KEPR-TV (channel 19) is a television station licensed to Pasco, Washington, United States, serving the Tri-Cities area as an affiliate of CBS and The CW Plus. Owned by Sinclair Broadcast Group, the station maintains studios on West Lewis Street (US 395) in Pasco and a transmitter on Johnson Butte near Kennewick.

Although identifying as a station in its own right, KEPR is considered a semi-satellite of KIMA-TV (channel 29) in Yakima, which operates another semi-satellite, KLEW-TV (channel 3) in Lewiston, Idaho. KEPR and KLEW simulcast all network and syndicated programming as provided through KIMA, but air separate commercial inserts, legal identifications and early evening newscasts, and have their own websites. KEPR is also sister to low-powered Class A Univision affiliate KVVK-CD (channel 15). Master control and some internal operations for the four stations are based at KOMO Plaza (formerly Fisher Plaza) in Seattle.

On satellite, Dish Network and DirecTV carry both KEPR-TV and KIMA-TV.

History
KEPR-TV went on the air for the first time December 28, 1954, as a satellite of KIMA-TV. It was owned by Cascade Broadcasting Company, which also owned 40 percent of KWIE (610 AM) in Kennewick. Cascade bought the remaining 60 percent of KWIE in 1956 and changed its call letters to KEPR, matching the television station, the following year.

A few years earlier, the Federal Communications Commission (FCC) collapsed all of central Washington into one giant television market. However, this market was designated a "UHF island" due to being sandwiched between Seattle to the west, Spokane to the east and Portland to the south. It soon became apparent that one full-power UHF station would not nearly be enough for adequate coverage of this vast and mountainous area. KEPR-TV thus signed on as the first station in the United States to be a satellite of another.

Original plans called for it to be a straight repeater of KIMA-TV, apart from station identifications. However, it soon became apparent that Tri-Cities residents wanted a more local station. Monte Strohl, who until then had been a radio salesman at KIMA, was installed as the first manager-salesman of KEPR-TV. The station also added a separate news department.

■ ■ ■ ■

• WORK INSTRUCTIONS:
1. Translate this sentence from the KEPR-TV passage into Spanish: "On satellite, Dish Network and DirecTV carry both KEPR-TV and KIMA-TV."
2. Carry the KEPR-TV passage forward, picking up after its final sentence.

• EXTRACTED MATERIAL:
■ ■ ■ ■

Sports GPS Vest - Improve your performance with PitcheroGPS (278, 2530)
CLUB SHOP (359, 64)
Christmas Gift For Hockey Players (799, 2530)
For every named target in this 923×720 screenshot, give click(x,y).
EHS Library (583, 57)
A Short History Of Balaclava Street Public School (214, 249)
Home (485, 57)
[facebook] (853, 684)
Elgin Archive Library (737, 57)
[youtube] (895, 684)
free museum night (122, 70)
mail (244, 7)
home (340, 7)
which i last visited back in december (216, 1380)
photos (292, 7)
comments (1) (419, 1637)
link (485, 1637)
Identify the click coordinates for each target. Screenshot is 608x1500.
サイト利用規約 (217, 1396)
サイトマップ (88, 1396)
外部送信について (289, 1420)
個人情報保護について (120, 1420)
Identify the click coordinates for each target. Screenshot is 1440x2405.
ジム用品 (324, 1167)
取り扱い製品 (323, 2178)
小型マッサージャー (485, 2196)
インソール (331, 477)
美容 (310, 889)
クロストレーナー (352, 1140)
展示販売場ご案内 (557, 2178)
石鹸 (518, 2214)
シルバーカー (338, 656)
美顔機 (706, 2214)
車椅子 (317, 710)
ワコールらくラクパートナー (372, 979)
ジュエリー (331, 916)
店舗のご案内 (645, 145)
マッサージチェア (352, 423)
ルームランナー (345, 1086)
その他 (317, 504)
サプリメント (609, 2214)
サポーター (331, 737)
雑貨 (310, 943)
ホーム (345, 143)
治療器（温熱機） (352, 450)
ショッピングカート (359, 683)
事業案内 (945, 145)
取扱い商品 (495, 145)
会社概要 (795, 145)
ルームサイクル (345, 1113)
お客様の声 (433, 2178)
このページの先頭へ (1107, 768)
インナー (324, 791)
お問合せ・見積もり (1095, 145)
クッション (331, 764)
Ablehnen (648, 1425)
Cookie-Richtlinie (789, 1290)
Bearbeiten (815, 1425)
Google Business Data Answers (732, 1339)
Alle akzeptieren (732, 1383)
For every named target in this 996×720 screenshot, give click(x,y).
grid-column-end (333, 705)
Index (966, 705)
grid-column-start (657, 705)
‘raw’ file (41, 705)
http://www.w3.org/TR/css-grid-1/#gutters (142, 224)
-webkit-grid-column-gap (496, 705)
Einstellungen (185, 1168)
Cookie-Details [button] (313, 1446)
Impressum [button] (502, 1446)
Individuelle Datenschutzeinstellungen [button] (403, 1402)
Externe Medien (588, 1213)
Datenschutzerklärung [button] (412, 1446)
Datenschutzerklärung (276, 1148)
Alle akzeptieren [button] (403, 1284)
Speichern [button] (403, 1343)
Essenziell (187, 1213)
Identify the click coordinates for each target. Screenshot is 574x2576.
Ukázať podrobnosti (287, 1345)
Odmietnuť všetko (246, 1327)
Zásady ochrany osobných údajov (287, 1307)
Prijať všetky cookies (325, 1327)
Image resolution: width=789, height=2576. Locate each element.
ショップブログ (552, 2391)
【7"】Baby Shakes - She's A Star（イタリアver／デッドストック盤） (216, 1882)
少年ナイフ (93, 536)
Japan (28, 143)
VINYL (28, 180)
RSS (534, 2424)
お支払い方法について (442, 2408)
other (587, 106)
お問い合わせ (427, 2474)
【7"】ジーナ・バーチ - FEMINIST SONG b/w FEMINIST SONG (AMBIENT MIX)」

■ ■ ■ ■

• TASK-BY-TASK ANSWERS:
1. Por satélite, Dish Network y DirecTV ofrecen tanto KEPR-TV como KIMA-TV.

2.
Like its parent station, KEPR-TV carried programming from all three networks, but was a primary CBS affiliate. It lost NBC in 1965 when KNDU (channel 25) followed the lead of parent station KNDO (channel 23) and became a full-time NBC affiliate, and lost ABC when KVEW (channel 42) signed on along with parent KAPP (channel 35) in 1970. During the 1970s, the two stations co-branded as "Cascade TV."

KEPR produces Community Health Journal with Jim Hall, a former anchorman for the station who is now with Kadlec Medical Center in Richland. The program has aired for 15 years, making it one of the longest-running magazine programs in the market.

Filmways agreed to purchase Cascade Broadcasting for $3 million in 1968; the sale was approved the following year. Cascade's previous owners retained the company's radio stations, which by this point also included KEPR-FM (105.3 FM), under the name Yakima Valley Communications; the KEPR radio stations then changed their call letters to KONA and KONA-FM. Filmways sold KEPR-TV, KIMA-TV, and KLEW-TV to NWG Broadcasting for $1 million in 1972. Retlaw Enterprises acquired the NWG stations for $17 million in 1986; the stations were operated as part of the Retlaw Broadcasting division. Fisher Communications purchased KEPR-TV along with the other Retlaw owned stations in 1999.

In 2000, KEPR became the first station in the Tri-Cities to broadcast a digital signal with the activation of a low-power, standard-definition signal on channel 18; this was upgraded to a full-power, high-definition signal in 2007. The digital signal remained on channel 18 following the end of analog broadcasting in 2009, using PSIP to display its virtual channel as 19.

On March 30, 2009, KEPR launched a digital subchannel affiliated with The CW, filling the void left by KCWK (channel 9) going dark at the end of May 2008 due to the Pappas Telecasting bankruptcy. The subchannel subsequently took KCWK's former channel 9 position on local cable systems.  As had been the case with KCWK, programming is primarily sourced from the network's CW Plus feed, along with a local 10 p.m. newscast.

On April 11, 2013, Fisher announced that it would sell its properties, including KEPR-TV, to the Sinclair Broadcast Group. The deal was completed on August 8, 2013.

Programming

Syndicated programming
Current syndicated programs on KEPR include The Kelly Clarkson Show, Dr. Phil, Judge Judy, The Big Bang Theory, and The Simpsons, which has aired at 7:30 p.m. for a majority of the time since it went into syndication in the fall of 1994.

News operation
KEPR's morning, 10 p.m. (on CW), 11 p.m. and weekend newscasts are shared with KIMA-TV. Branded as KIMA/KEPR Action News, they cover both the Columbia Basin and the Yakima Valley. KEPR continues to produce its own 5 and 6 p.m. weekday newscasts. There are no noon newscasts unlike most CBS affiliates.

Subchannels
The station's digital signal is multiplexed:

See also
Channel 9 branded TV stations in the United States
Channel 18 digital TV stations in the United States
Channel 19 virtual TV stations in the United States

References

External links

CBS network affiliates
TBD (TV network) affiliates
Sinclair Broadcast Group
Tri-Cities, Washington
Television channels and stations established in 1954
1954 establishments in Washington (state)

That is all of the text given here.